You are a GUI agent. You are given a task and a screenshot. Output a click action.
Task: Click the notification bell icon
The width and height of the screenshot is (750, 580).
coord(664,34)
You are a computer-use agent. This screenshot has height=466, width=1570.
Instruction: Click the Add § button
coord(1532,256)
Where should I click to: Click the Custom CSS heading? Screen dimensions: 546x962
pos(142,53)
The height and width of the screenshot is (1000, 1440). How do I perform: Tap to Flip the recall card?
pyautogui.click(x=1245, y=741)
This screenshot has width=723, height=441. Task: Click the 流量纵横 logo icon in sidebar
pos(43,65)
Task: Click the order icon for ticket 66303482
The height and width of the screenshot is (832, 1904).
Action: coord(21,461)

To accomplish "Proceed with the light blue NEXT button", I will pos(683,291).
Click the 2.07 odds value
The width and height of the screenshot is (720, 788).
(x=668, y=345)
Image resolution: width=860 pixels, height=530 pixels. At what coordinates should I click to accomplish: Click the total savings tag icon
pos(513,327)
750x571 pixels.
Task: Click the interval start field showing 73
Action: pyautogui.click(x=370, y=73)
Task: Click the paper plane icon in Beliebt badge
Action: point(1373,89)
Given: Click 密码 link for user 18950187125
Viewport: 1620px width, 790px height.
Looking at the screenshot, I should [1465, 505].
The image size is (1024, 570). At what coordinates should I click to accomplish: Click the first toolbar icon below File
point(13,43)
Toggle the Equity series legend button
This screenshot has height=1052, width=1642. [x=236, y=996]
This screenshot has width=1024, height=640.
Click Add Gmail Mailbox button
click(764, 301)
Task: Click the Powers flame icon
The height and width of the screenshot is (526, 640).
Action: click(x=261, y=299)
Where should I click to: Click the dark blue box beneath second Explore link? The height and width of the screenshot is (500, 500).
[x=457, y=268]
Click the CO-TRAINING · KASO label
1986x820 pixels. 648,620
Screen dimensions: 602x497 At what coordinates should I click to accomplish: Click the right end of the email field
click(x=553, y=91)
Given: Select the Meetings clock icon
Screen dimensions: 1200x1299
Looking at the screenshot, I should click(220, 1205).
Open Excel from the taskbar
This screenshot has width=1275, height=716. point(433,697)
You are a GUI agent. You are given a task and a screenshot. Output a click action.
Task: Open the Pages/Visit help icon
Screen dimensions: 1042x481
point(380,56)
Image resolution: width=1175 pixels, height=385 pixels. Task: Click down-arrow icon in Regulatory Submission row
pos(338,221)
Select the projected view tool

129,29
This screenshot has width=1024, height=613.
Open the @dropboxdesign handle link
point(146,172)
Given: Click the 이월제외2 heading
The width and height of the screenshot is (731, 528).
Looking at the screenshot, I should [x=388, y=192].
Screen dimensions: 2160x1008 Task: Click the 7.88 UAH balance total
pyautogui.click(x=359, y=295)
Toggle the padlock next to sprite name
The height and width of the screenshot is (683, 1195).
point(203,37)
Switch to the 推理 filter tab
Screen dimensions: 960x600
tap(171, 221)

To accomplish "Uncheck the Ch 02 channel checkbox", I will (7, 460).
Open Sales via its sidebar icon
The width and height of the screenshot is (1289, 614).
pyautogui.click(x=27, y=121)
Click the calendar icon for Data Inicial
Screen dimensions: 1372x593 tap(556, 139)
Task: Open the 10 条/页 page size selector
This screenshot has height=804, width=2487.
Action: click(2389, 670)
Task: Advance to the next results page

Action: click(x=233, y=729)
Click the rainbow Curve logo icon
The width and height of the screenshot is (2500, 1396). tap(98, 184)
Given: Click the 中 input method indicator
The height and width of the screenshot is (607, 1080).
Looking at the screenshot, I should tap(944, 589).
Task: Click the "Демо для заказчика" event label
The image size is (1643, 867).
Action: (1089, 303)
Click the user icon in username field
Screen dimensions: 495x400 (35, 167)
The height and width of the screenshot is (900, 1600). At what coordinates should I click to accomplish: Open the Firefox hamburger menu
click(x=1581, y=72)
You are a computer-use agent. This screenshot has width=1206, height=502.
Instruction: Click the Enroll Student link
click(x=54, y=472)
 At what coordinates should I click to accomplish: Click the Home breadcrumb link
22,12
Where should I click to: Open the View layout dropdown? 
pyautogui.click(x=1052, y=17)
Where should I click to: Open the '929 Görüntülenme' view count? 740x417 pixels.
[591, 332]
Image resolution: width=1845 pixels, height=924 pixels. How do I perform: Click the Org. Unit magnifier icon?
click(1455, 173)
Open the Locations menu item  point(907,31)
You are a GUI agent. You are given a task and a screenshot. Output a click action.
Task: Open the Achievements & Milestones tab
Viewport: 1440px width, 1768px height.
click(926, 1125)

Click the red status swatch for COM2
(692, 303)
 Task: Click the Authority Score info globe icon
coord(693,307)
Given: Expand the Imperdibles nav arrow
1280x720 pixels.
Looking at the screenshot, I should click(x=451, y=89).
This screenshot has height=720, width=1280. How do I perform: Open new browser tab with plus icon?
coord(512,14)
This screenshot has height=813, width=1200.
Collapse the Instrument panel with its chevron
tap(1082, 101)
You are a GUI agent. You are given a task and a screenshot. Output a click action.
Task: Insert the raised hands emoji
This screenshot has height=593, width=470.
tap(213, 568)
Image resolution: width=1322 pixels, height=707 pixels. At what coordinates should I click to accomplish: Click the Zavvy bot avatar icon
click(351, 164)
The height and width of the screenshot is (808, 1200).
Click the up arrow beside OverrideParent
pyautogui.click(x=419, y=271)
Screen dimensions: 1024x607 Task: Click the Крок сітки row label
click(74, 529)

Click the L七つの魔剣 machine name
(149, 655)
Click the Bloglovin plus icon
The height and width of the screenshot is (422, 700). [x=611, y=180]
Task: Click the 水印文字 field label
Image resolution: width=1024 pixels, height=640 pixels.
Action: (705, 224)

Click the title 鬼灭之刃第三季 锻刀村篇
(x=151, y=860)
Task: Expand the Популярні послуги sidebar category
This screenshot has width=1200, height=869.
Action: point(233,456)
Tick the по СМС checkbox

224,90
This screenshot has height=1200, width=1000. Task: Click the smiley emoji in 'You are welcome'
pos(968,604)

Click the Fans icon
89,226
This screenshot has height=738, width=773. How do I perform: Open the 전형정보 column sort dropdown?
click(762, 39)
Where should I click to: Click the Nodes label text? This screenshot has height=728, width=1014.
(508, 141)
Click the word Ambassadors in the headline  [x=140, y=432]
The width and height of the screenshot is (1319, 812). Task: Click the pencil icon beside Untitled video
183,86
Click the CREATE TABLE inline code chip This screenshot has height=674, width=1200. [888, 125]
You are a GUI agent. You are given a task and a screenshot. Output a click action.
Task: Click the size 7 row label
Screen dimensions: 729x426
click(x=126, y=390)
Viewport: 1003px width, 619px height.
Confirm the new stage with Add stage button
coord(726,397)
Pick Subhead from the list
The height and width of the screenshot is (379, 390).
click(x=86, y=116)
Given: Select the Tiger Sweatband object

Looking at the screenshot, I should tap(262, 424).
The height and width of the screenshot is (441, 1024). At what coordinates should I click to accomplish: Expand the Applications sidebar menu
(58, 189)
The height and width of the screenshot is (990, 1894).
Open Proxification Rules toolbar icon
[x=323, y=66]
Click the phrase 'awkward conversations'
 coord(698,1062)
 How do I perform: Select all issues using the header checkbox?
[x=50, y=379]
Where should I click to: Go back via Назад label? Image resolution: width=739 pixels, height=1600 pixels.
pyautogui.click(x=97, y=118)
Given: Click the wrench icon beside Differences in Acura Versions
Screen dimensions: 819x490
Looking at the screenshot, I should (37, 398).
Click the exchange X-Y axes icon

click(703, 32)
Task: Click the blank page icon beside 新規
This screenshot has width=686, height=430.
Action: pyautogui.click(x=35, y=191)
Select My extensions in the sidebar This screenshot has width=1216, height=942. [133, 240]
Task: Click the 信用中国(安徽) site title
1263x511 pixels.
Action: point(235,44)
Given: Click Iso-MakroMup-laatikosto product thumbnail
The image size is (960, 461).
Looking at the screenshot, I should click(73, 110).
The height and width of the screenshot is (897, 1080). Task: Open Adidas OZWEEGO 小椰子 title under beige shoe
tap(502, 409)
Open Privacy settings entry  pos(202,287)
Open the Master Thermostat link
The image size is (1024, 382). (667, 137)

#### [Work to be completed]
What you return should be exactly the lines above, starting at the one with "Screen dimensions: 1024x607" and ending at the one with "Click the CREATE", and nothing else.

#### [Answer space]
Screen dimensions: 1024x607 Task: Click the Крок сітки row label
click(74, 529)

Click the L七つの魔剣 machine name
(149, 655)
Click the Bloglovin plus icon
The height and width of the screenshot is (422, 700). [x=611, y=180]
Task: Click the 水印文字 field label
Image resolution: width=1024 pixels, height=640 pixels.
Action: (705, 224)

Click the title 鬼灭之刃第三季 锻刀村篇
(x=151, y=860)
Task: Expand the Популярні послуги sidebar category
This screenshot has width=1200, height=869.
Action: point(233,456)
Tick the по СМС checkbox

224,90
This screenshot has height=1200, width=1000. Task: Click the smiley emoji in 'You are welcome'
pos(968,604)

Click the Fans icon
89,226
This screenshot has height=738, width=773. How do I perform: Open the 전형정보 column sort dropdown?
click(762, 39)
Where should I click to: Click the Nodes label text? This screenshot has height=728, width=1014.
(508, 141)
Click the word Ambassadors in the headline  [x=140, y=432]
The width and height of the screenshot is (1319, 812). Task: Click the pencil icon beside Untitled video
183,86
Click the CREATE TABLE inline code chip This screenshot has height=674, width=1200. [888, 125]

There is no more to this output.